Silicon Valley gurus like Microsoft's Bill Gates, Apple's John Sculley and the engineers of Silicon Graphics Corp have become regular Hollywood fixtures as the studios struggle to understand the 'new media' that will emerge as a result of the convergence of TV, computers and wireless communications.
Technological pioneers such as James Cameron of Terminator fame, and George Lucas, the creator of Star Wars who now runs Industrial Light & Magic, a special effects house, are among Hollywood's new moguls.
The technology on display in Jurassic Park - interactive media players in the park-tour vehicles, virtual-reality goggles used in dinosaur-cloning - reflect Hollywood's new obsessions. But Jurassic Park should also let Universal prove its worth to Matsushita, which paid a staggering dollars 6.6bn for the studio in 1990.
The film cleverly parodies theme parks and mocks greedy Hollywood merchandising; there are images everywhere of Jurassic Park lunchboxes, vacuum flask bottles and T-shirts with the park's Tyrannosaurus Rex logo.
But those same products are now ubiquitous in retail stores and fast-food outlets across North America, and replicas of the park gates in the film have already gone up at Universal Studios, teasers for a dollars 70m Jurassic Park water ride that could be running in Florida in two years. The film is also expected to spawn a Saturday morning television cartoon series.
In Japan, toyshops have passed out more than 10 million Jurassic Park battery testers. There's also a Japanese scratch- and-win game that awards Jurassic Park caps and other merchandise.
But Jurassic Park synergies go further, tapping directly into the technological future Hollywood foresees. Jurassic Park is the key to the launch of a new digital, interactive home-entertainment system developed by the California company 3DO. Matsushita, which has a large investment stake in 3DO, will manufacture the hardware for the new 'multiplayer', which it hopes will become the standard in TV-top systems; Universal's US parent, MCA, is writing the first game software for 3DO - Jurassic Park - with the help of Spielberg, a fanatical game player.
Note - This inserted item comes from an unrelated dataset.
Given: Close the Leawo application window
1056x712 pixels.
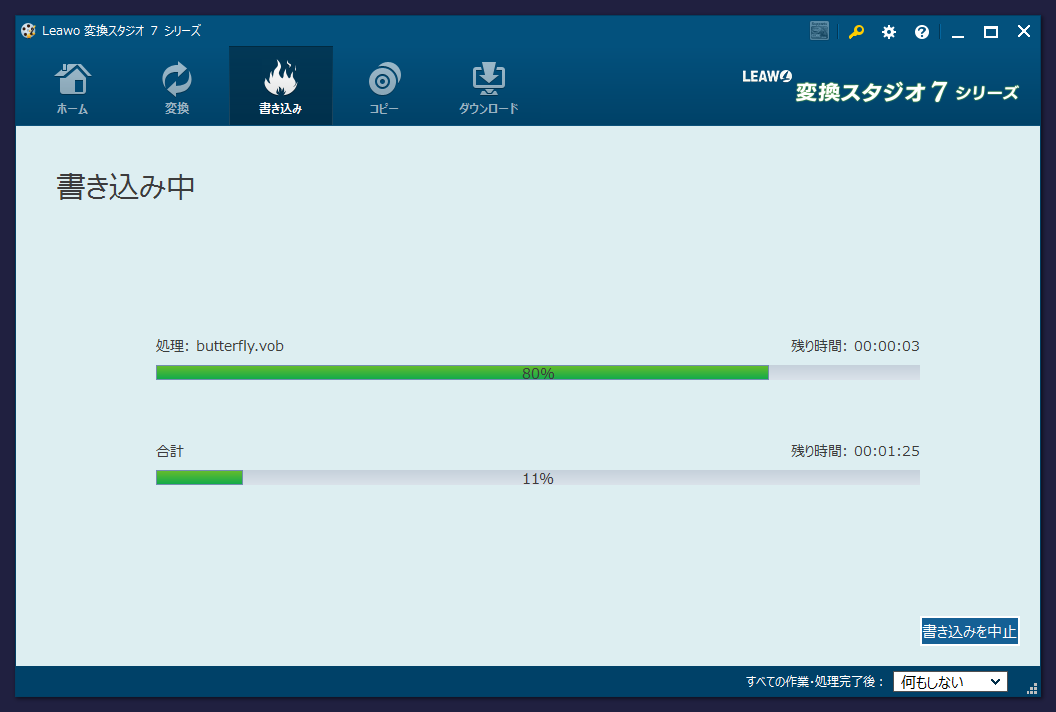Looking at the screenshot, I should coord(1024,32).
Never before has there been such a co-ordinated advance effort involving all divisions of a modern, multinational, entertainment-industry conglomerate, industry analysts say. Matsushita - whose prime world- wide brand is Panasonic - has sunk millions of dollars more into marketing plans and preparation of spin-off properties.
'The Holy Grail in this industry is to try and find a project that can work in 10 different ways,' says Roy Furman, president of Furman Selz, a New York investment firm that specialises in entertainment and media. 'Most of these just don't work. But Jurassic Park seems a good shot because it has such immediate applications in so many ways.'
Universal, which has been on a cold streak since its acquisition, needs a giant hit to energise itself and Matsushita, which has also been hurt by worldwide economic sluggishness. 'I'm putting my neck on the line here,' Sid Sheinberg, the studio president, said before the film's release in the US three weeks ago.
Sheinberg's neck seems safe for the moment. If Hollywood could reliably clone the success of Jurassic Park, no one would be suggesting the studios are dinosaurs. But the theme park in the film is a failure scientifically and financially. And in Crichton's book, at least, Hammond, its architect, is eaten by his own creations - the price for toying with Darwinian laws.
'Malcolm's words are a warning to all directors dazzled by the great new toys of filmmaking,' warns Richard Corliss, Time magazine's film critic.
He might well have added those in Hollywood dazzled by the new toys of money-making.